▶ [Text segment]
The girl is playing a Nintendo DS. Cookin’ Mama, which was one of Kiersten’s favorite games. The sound of the game is tearing my heart out. I keep hearing the music and the ridiculous Japanese approximation of English as she finishes each step in the recipe. I close my eyes and I can almost feel Kiersten playing, snuggled in the next chair, her head resting on my shoulder.
She sat like that the day she died, as we waited for Steve’s car to be finished at the Ford dealership. She was curled up in the chair next to mine, her body resting easily against me. I kissed the top of her head several times, inhaling the smell of her. I can recall the smell of her hair now. I couldn’t do that in the first several months. I can also recall the exact feeling of the warmth of her body on my right shoulder as she leaned against me. That memory isn’t as painful as it used to be. It doesn’t make me want to scream and cry. But it still hurts like hell, and my shoulder suddenly feels cold for the lack of her warmth.
Looking across at the little girl with the DS, I find I want to say something to her. I want to tell her how much Kiersten loved her DS and how much she loved that game. I want to tell her mother not to take for granted the casual ease of her daughter’s body against her own. I want to tell her to give her daughter extra hugs and kisses every night. To never let her forget for a single day to let her baby know how much she’s loved.

▶ [Task instructions]
a - List every brand or product name that appears in the passage about Kiersten.
b - Summarize the passage about Kiersten in two sentences.
c - Carry on the passage about Kiersten from its final sentence.
The entries that follow have no connection to the passage about Kiersten.

▶ [Provided information]
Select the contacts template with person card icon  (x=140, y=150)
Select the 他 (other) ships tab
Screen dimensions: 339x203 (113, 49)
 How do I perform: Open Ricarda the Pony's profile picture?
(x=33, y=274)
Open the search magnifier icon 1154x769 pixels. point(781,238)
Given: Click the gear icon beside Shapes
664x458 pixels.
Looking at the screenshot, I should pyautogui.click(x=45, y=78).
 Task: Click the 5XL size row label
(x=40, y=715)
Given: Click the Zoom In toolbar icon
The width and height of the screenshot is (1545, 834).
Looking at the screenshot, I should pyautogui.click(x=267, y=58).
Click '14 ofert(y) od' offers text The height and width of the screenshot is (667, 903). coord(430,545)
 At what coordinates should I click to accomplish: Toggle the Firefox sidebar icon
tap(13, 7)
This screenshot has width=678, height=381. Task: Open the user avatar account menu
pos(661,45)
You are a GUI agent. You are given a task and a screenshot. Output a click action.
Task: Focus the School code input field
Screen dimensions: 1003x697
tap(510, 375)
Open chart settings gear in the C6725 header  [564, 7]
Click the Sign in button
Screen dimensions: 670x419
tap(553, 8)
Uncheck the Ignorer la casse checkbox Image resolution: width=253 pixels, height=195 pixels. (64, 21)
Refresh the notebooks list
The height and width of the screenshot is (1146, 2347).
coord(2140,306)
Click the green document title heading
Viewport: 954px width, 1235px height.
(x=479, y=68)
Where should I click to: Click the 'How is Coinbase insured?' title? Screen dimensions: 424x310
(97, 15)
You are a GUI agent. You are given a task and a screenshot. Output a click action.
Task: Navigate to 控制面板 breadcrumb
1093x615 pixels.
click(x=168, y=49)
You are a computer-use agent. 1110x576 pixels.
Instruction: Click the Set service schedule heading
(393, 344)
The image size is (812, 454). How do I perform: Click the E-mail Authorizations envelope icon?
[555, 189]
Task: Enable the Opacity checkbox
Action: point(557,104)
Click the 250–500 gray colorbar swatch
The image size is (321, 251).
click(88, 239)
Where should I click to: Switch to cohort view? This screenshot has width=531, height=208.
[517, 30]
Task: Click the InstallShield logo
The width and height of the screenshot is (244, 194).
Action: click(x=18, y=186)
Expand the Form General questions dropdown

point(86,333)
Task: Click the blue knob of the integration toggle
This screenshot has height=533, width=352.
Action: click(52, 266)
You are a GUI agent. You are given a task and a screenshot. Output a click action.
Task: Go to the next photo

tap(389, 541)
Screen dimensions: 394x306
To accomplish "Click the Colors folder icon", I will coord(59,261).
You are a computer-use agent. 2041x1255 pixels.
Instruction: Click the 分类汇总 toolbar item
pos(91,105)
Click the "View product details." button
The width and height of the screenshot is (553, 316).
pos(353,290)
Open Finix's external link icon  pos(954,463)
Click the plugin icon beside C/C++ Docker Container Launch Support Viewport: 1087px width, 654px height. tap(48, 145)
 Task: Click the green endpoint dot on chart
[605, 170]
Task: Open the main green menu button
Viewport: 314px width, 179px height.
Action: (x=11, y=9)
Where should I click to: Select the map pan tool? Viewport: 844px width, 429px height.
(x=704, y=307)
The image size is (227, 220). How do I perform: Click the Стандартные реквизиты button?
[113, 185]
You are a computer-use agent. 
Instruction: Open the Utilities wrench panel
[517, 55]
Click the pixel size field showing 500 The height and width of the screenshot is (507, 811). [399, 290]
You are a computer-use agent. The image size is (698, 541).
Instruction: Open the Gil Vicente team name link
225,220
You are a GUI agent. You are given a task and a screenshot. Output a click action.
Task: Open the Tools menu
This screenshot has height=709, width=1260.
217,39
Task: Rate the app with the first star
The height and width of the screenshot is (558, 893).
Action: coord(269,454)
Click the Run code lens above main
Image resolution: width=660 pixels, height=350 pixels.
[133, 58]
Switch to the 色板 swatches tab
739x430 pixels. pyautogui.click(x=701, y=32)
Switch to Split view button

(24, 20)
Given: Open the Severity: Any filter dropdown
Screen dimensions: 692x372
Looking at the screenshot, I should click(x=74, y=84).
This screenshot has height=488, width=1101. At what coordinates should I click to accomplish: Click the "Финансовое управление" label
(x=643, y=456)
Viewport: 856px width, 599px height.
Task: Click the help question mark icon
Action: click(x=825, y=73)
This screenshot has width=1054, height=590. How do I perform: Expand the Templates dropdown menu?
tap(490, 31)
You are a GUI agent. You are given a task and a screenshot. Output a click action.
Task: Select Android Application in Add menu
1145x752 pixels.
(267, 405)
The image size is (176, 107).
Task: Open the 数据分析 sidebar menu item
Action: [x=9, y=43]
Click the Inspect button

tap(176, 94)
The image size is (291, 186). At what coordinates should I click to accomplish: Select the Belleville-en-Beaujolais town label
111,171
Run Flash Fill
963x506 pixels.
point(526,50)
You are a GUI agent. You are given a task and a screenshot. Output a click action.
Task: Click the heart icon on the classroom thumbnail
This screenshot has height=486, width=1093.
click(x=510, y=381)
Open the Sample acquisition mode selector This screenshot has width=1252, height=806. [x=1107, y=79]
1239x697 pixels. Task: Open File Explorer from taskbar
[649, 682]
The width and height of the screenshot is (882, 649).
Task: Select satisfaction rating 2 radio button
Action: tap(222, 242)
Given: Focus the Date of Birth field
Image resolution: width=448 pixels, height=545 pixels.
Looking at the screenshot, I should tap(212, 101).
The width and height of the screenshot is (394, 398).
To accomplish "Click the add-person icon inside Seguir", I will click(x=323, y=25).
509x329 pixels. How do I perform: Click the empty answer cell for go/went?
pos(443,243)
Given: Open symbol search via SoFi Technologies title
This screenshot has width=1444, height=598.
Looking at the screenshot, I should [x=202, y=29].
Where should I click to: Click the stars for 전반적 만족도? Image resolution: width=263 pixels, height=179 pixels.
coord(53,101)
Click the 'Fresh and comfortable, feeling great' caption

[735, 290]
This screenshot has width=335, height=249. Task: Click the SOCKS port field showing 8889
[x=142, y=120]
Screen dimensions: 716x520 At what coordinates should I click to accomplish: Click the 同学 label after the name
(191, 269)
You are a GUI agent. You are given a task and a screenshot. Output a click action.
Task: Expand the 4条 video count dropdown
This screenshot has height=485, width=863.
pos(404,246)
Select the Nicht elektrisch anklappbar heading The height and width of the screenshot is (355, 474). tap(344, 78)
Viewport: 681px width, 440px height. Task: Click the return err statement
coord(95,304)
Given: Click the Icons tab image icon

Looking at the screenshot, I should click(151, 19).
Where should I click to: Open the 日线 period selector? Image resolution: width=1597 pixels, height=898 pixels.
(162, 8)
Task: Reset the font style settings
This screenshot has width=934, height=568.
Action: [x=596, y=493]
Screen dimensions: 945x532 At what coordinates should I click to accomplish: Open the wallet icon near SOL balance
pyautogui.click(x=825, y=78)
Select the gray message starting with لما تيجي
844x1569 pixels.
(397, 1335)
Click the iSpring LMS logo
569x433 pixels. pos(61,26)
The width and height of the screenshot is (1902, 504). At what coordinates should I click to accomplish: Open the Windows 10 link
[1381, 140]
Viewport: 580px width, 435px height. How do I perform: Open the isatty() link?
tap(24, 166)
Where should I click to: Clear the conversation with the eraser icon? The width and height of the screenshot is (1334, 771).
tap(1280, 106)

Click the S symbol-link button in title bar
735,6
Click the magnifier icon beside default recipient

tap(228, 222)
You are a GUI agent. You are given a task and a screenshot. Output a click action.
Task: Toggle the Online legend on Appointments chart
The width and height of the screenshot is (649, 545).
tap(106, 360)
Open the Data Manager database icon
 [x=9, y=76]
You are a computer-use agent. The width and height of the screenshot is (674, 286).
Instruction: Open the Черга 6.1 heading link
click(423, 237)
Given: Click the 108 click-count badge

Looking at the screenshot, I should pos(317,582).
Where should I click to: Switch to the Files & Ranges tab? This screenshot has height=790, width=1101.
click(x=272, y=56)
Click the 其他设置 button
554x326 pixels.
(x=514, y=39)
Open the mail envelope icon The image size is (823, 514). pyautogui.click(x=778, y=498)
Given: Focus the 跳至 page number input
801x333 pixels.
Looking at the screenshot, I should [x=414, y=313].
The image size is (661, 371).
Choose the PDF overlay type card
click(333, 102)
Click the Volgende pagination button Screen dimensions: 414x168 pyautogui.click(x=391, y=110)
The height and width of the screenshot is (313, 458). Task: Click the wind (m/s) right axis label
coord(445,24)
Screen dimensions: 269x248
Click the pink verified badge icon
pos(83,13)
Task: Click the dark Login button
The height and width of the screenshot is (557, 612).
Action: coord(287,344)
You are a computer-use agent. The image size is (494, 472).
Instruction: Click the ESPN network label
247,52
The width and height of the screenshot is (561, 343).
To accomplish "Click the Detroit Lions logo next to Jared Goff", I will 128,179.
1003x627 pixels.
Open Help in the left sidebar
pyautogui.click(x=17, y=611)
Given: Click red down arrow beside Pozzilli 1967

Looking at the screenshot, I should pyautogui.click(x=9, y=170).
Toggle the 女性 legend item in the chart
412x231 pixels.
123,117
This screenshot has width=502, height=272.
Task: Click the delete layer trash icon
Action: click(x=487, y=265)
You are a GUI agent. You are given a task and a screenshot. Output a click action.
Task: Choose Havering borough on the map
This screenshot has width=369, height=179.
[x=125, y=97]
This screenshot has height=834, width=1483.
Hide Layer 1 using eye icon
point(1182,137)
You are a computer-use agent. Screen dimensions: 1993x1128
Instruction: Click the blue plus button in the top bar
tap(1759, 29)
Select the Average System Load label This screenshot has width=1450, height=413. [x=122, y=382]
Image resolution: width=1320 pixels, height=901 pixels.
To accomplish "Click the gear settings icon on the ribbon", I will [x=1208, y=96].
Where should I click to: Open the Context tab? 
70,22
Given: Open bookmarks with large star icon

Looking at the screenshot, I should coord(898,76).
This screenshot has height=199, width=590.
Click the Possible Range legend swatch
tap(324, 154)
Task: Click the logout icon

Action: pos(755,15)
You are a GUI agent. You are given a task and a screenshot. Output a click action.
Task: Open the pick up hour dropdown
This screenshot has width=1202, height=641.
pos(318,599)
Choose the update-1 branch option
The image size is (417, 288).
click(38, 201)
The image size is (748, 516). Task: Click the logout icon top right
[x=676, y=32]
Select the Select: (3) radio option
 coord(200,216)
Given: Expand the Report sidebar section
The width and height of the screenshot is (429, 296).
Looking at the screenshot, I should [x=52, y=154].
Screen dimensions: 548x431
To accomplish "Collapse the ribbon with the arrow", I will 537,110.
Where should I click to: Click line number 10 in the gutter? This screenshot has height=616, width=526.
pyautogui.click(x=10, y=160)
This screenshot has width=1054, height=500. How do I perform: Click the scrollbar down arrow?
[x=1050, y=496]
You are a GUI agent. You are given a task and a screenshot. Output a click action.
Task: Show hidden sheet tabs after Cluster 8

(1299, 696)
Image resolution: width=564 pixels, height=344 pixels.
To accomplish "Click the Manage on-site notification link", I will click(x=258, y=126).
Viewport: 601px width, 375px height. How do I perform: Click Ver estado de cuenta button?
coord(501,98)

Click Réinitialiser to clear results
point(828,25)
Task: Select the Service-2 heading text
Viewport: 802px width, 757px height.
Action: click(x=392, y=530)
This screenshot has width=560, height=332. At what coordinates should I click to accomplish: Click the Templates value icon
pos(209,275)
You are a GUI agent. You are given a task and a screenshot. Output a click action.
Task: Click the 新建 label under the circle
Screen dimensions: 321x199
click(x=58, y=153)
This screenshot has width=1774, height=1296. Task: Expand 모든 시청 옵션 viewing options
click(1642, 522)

▶ [Task-by-task results]
a - Nintendo DS, Cookin' Mama, Ford

b - While watching a girl play Cookin' Mama on a Nintendo DS, the narrator remembers Kiersten, who loved that game, leaning against the narrator's shoulder at the Ford dealership on the day she died. The memory is less painful than it used to be but still hurts, and the narrator wants to tell the girl's mother to give her daughter extra hugs and kisses and never let a day pass without showing her how much she is loved.

c -
I can’t do that, of course. People become nervous when you approach them in airports and discuss their children. It’s an instinctive mother reaction to shy away, to put your children behind you. And starting the conversation means I have to finish it, which means I have to tell them a story about how all that casual ease can be taken away in a heartbeat. It isn’t fair to the recipient. But there’s a part of me that wants to tell the story anyway. There’s a part of me that still, even now, wants to walk up to every parent I see and look them in their eyes and tell them that my baby, my heart and soul, is dead. There's a part of me wants each of them to hurt for my loss.
It’s selfish. I know that.
I know that, which is why I remain quiet and pull my jacket over my shoulder and listen and remember.